Stack Computers: the new wave © Copyright 1989, Philip Koopman, All Rights Reserved.
Chapter 6. Understanding Stack Machines
Now that we have a conceptual understanding of how stack machines differ from other computers, let us look at some quantitative results that show how stack machines perform. Measurements of instruction frequencies and code sizes for stack-based and register-based machines abound (references include: Blake (1977), Cooke & Donde (1982), Cooke & Lee (1980), Cragon (1979), Haikala (1982),, McDaniel (1982), Sweet & Sandman (1982), and Tanenbaum (1978)). Unfortunately, most of these measurements are for programs written in conventional languages, not in an inherently stack-based language such as Forth. Hayes et al. (1987) have previously published execution statistics for Forth programs, but we shall expand upon their findings.
The results in this chapter are all based on programs written in Forth, since these programs take the most advantage of the capabilities of a stack machine.
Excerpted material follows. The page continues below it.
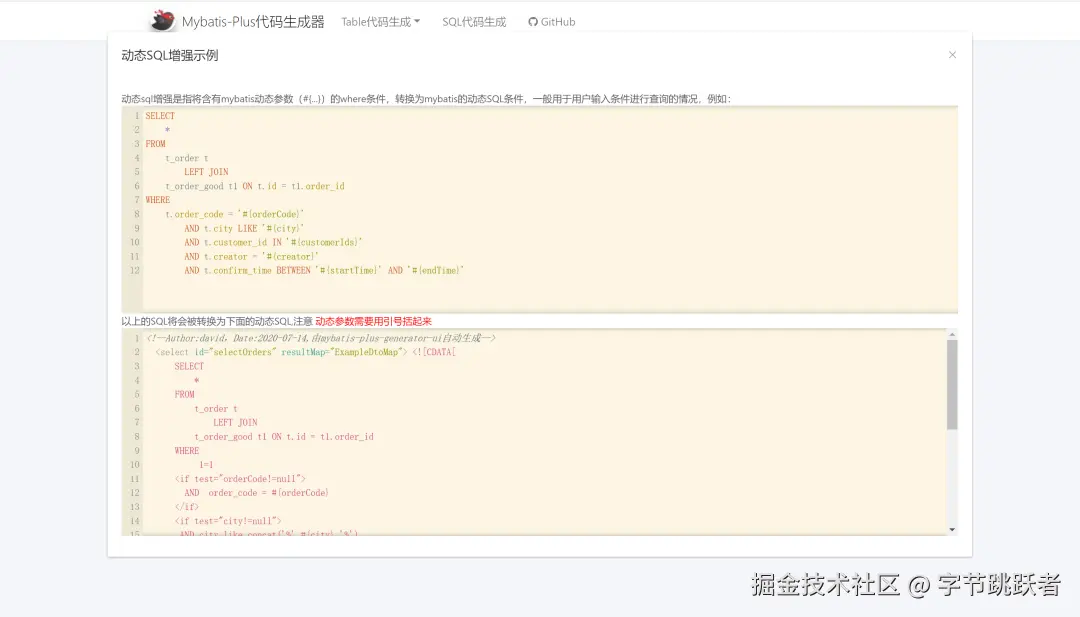Close the 动态SQL增强示例 dialog
Viewport: 1080px width, 617px height.
tap(952, 55)

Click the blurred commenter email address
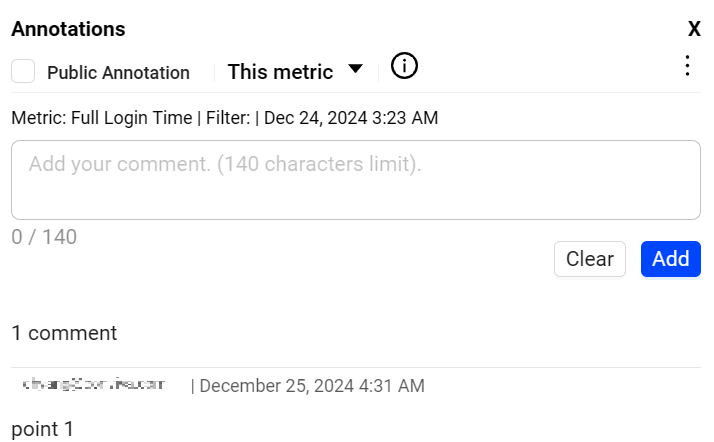93,384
The cautions about benchmarks are still applicable, so these results should be used as only rough approximations to "truth" (whatever that is).
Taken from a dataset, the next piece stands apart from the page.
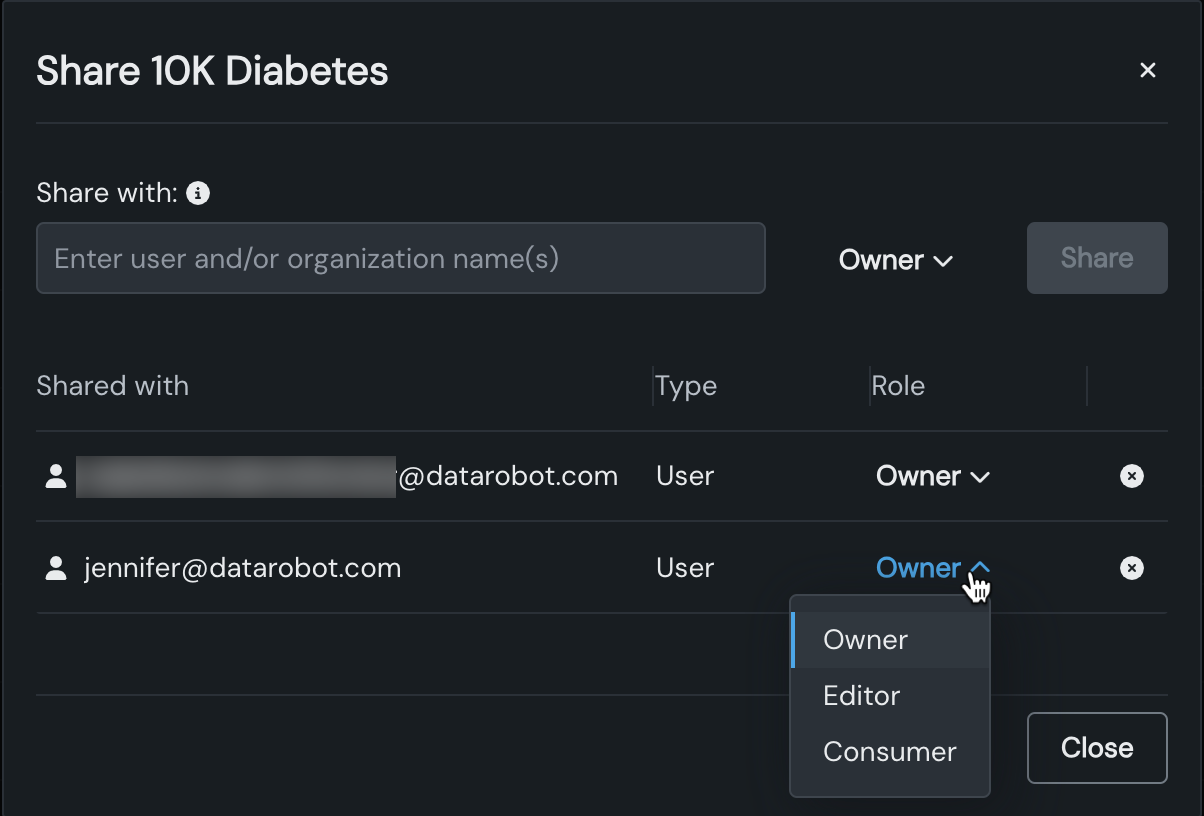
Task: Select the jennifer@datarobot.com email text
Action: [242, 568]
Six different benchmark programs are referred to in the following sections. Except as noted, all programs are written for a 16-bit Forth system. They are as follows:
Frac: a fractal landscape generation program that uses a random number generator. It is always seeded with the same initial value for consistency to generate a graphics image. (Koopman 1987e, Koopman 1987f)
Life: a simple implementation of Conway's game of Life on an 80 column by 25 row character display. Each program run computes ten generations of a screen full of gliders.
Math: a 32-bit floating point package written in high level Forth code with no machine-specific primitives for normalization, etc. Each program run generates a table of sine, cosine, and tangent values for integer degrees between 1 and 10. (Koopman 1985)
Compile: a script used to compile several Forth programs, measuring the execution of the Forth compiler itself.
Fib: computation of the 24th Fibonacci number using a recursive procedure (commonly called "dumb" Fibonacci).
Hanoi: the Towers of Hanoi problem, written as a recursive procedure. Each program run computes the result for 12 disks.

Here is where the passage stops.